9.    Term & Termination.

    (a)    Generally.  This Agreement shall continue in full force and effect in perpetuity 
unless terminated earlier in accordance with this or another Section of this Agreement. This 
Agreement will terminate automatically if You breach any provision of it. You may terminate 
this Agreement at any time at Your election.

    (b)    Effect of Termination.  Termination of this Agreement will terminate Your right to 
possess or Use the Licensed Program. Upon termination for any reason, You agree to destroy the 
original and all copies of the Licensed Program (including Documentation) and cease all 
further Use of it. Termination will have no effect on Your obligation to safeguard and protect 
proprietary rights of Licensor under Section 4(a) ("Rights to Licensed Program"), disclaimers 
under Section 7 ("Warranties"), or limitations under Section 8 ("Limitation of Liabilities").

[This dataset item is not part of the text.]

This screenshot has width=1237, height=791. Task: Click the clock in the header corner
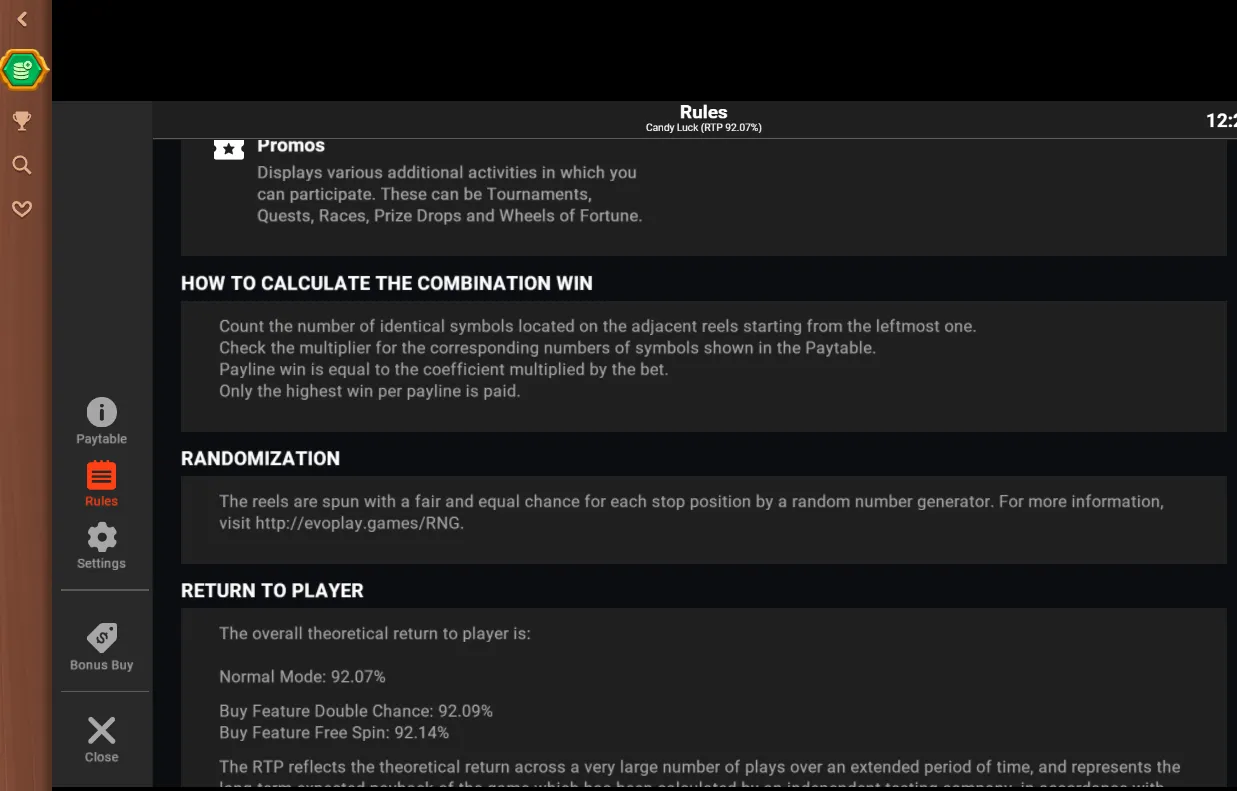point(1221,121)
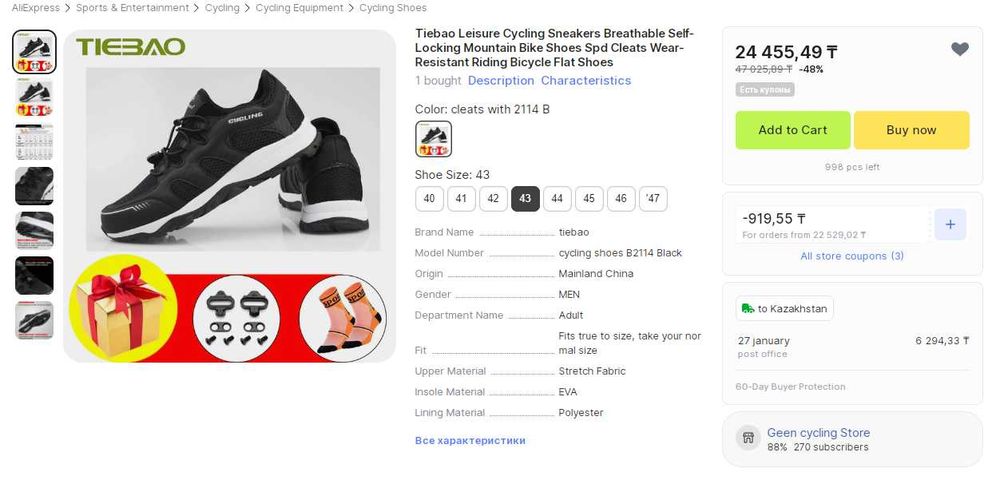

10.    U.S. Government Restricted Rights.  The Licensed Program (including Documentation) are 
provided with RESTRICTED RIGHTS. Use, duplication or disclosure by the Government is subject 
to restrictions as set forth in subparagraph (c)(1)(ii) of the Rights in Technical Data and 
Computer Software clause at DFARS 252.227-7013 or subparagraphs (c)(1) and (2) of the 
Commercial Computer Software - Restricted Rights clause at 48 CFR 52.227-19, as applicable. 
The Contractor is Clayton Lilly, LLC.

11.    Disputes, Choice of Law. THIS AGREEMENT SHALL BE GOVERNED BY AND CONSTRUED IN ACCORDANCE
WITH THE SUBSTANTIVE LAWS OF THE UNITED STATES AND OHIO, AND ANY ACTION SHALL BE INITIATED AND
MAINTAINED IN A FORUM OF COMPETENT JURISDICTION IN SUCH DESIGNATED STATE. YOU WILL BRING ANY 
ACTION AGAINST LICENSOR WITHIN ONE (1) YEAR AFTER THE CLAIM ARISES, OR BE BARRED.

12.    Miscellaneous.  This document constitutes the entire and exclusive agreement between 
the parties with respect to the subject matter hereof and supersedes all other communications, 
whether written or oral. This document and Your signature entry in electronic form, or a 
hardcopy duplicate in good form, shall be considered an original document with authenticated 
signature admissible into evidence unless the document's authenticity is genuinely placed in 
question. You may issue a purchase order, but it will have no substantive effect on our 
Agreement. This Agreement may be modified or amended only by a writing signed by an authorized 
representative of Licensor. It is agreed that sales representatives and distributors of the 
Licensed Program have no authority to alter this Agreement. Any provision found by a tribunal 
of competent jurisdiction to be illegal or unenforceable shall be automatically conformed to 
the minimum requirements of law and all other provisions shall remain in full force and 
effect. Waiver of any provision hereof in one instance shall not preclude enforcement of it on 
future occasions. Headings are for reference purposes only and have no substantive effect.